[Collected data]
——
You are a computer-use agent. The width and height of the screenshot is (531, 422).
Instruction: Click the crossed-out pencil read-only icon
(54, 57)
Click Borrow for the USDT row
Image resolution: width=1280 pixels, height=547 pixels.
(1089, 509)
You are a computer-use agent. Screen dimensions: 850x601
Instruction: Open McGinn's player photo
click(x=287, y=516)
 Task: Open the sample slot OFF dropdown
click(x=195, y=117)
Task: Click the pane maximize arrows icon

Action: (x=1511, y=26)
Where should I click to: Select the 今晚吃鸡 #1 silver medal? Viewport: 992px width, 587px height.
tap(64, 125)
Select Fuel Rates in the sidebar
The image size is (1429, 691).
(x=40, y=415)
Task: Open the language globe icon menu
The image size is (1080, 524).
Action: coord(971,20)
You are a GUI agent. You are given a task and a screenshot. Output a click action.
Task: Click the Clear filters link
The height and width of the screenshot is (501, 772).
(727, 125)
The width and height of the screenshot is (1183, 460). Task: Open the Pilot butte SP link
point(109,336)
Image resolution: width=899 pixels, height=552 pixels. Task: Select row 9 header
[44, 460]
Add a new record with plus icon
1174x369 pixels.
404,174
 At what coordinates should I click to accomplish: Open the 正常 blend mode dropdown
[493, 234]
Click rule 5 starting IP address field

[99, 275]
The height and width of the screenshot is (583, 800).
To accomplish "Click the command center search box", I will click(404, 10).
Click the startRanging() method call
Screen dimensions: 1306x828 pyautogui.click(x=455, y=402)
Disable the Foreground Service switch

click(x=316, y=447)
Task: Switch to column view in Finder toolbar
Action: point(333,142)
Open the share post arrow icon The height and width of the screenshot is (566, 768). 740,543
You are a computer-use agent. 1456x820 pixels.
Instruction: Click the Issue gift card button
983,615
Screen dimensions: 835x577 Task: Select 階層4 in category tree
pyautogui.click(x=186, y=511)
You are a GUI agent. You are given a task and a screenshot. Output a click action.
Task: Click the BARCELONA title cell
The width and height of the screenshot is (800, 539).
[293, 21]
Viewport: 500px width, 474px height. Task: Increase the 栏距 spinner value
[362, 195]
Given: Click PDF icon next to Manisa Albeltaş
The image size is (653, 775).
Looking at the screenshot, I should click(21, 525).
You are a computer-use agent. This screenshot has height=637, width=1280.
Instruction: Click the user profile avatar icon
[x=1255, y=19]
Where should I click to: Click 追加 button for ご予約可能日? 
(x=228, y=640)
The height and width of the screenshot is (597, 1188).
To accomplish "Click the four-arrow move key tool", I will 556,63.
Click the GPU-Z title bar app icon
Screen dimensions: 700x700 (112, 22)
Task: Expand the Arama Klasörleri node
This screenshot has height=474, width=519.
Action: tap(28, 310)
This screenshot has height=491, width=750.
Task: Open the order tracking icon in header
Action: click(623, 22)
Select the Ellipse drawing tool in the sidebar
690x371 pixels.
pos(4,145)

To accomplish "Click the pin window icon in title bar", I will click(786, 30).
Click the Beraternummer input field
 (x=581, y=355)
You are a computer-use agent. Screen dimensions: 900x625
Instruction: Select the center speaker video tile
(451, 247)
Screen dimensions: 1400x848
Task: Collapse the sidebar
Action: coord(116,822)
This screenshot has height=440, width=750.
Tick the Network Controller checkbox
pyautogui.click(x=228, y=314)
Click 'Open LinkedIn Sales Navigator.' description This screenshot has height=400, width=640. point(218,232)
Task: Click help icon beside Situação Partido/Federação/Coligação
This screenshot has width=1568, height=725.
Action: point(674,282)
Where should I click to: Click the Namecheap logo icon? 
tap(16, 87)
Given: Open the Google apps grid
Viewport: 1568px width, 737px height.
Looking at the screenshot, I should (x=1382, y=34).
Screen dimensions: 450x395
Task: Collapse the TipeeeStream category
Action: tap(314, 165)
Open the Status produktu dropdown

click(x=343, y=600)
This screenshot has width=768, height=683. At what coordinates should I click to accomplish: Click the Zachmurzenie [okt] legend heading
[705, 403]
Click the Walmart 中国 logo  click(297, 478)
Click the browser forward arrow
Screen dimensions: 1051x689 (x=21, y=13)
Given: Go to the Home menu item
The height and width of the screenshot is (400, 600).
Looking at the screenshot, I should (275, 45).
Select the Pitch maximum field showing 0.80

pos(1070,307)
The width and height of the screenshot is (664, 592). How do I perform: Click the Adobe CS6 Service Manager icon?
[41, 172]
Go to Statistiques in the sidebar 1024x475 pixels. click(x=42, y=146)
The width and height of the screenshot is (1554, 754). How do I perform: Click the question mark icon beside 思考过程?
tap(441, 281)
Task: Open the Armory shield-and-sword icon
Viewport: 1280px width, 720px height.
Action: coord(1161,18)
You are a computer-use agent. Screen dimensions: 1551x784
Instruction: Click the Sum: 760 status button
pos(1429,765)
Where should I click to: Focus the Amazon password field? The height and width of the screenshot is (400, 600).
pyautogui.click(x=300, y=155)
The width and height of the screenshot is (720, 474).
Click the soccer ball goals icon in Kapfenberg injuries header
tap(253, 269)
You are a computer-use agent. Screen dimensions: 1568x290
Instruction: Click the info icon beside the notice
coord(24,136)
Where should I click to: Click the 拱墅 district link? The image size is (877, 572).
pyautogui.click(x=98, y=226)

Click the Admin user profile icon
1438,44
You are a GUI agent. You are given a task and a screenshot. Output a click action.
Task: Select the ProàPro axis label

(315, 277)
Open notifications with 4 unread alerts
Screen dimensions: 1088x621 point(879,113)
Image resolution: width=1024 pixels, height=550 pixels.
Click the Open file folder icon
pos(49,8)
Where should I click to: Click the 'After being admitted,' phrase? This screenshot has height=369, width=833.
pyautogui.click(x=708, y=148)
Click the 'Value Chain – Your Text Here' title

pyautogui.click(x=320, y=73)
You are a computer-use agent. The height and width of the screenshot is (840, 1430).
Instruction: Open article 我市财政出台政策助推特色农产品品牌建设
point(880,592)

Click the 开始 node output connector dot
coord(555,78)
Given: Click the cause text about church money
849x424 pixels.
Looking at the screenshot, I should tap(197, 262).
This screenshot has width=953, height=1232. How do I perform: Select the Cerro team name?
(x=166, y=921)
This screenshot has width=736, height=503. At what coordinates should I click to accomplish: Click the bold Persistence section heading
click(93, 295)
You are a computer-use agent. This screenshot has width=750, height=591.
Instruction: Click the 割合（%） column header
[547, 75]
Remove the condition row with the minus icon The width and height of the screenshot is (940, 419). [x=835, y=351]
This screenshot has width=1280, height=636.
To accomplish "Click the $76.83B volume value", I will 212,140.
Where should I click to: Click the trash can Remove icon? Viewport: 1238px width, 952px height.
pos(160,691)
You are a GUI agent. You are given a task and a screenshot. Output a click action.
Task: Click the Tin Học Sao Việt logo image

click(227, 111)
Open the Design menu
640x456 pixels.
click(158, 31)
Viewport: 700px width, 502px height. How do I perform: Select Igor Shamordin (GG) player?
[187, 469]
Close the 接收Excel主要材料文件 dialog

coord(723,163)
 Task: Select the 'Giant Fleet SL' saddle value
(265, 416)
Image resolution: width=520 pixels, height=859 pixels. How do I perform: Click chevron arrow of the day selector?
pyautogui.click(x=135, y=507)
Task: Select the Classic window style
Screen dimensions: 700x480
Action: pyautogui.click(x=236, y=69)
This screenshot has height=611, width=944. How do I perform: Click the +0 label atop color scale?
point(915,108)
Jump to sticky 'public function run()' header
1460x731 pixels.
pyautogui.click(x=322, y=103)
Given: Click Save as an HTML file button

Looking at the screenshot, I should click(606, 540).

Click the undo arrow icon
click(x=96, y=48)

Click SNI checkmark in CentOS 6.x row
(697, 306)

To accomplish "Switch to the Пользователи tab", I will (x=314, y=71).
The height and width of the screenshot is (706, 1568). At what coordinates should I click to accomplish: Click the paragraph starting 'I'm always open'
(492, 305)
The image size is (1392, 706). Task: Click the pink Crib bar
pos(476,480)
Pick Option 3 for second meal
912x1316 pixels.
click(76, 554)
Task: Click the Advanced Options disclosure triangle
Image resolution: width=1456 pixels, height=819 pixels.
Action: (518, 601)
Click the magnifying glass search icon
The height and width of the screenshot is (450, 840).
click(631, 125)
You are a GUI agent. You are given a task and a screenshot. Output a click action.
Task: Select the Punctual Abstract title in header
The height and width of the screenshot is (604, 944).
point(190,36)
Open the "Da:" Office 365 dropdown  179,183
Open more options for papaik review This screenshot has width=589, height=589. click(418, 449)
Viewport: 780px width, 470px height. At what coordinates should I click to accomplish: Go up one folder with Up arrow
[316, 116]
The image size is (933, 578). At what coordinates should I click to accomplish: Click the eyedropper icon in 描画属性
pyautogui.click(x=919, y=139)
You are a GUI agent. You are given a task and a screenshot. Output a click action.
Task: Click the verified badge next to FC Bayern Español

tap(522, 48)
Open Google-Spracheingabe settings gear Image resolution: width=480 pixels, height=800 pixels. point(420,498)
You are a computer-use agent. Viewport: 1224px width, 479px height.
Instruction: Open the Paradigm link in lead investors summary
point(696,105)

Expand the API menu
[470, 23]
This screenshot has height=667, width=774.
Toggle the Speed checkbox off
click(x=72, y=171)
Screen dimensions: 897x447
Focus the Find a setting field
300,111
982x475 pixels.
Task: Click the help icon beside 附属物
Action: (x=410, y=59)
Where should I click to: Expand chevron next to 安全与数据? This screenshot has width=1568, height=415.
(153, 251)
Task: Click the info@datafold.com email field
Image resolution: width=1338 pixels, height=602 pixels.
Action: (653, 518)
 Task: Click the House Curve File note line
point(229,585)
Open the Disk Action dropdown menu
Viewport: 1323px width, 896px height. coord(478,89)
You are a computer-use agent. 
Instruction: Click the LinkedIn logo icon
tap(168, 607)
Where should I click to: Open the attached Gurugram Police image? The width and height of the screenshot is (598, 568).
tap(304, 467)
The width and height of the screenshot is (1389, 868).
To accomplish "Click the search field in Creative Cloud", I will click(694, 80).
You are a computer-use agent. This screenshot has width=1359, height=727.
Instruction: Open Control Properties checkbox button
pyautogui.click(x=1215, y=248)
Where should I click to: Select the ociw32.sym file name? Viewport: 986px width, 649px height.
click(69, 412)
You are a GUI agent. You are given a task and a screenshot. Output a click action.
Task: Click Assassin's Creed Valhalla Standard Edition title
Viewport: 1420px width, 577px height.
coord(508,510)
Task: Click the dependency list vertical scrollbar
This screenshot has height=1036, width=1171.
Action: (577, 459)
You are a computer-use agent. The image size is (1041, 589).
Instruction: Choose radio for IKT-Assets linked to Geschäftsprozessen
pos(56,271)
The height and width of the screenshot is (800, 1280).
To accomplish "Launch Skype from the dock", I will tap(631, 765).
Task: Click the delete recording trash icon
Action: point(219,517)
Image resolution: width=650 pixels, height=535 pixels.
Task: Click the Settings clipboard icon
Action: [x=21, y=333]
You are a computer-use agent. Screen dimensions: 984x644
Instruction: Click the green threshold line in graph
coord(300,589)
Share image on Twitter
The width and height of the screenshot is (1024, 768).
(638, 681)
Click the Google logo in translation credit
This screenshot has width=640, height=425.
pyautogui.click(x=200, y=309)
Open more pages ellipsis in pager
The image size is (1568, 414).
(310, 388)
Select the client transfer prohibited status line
——
In the data above, find the line that contains "Screen dimensions: 897x447" and the line that contains "The width and height of the screenshot is (1389, 868).". Repeat exactly those lines and every line between them, and only those.

Screen dimensions: 897x447
Focus the Find a setting field
300,111
982x475 pixels.
Task: Click the help icon beside 附属物
Action: (x=410, y=59)
Where should I click to: Expand chevron next to 安全与数据? This screenshot has width=1568, height=415.
(153, 251)
Task: Click the info@datafold.com email field
Image resolution: width=1338 pixels, height=602 pixels.
Action: (653, 518)
 Task: Click the House Curve File note line
point(229,585)
Open the Disk Action dropdown menu
Viewport: 1323px width, 896px height. coord(478,89)
You are a computer-use agent. 
Instruction: Click the LinkedIn logo icon
tap(168, 607)
Where should I click to: Open the attached Gurugram Police image? The width and height of the screenshot is (598, 568).
tap(304, 467)
The width and height of the screenshot is (1389, 868).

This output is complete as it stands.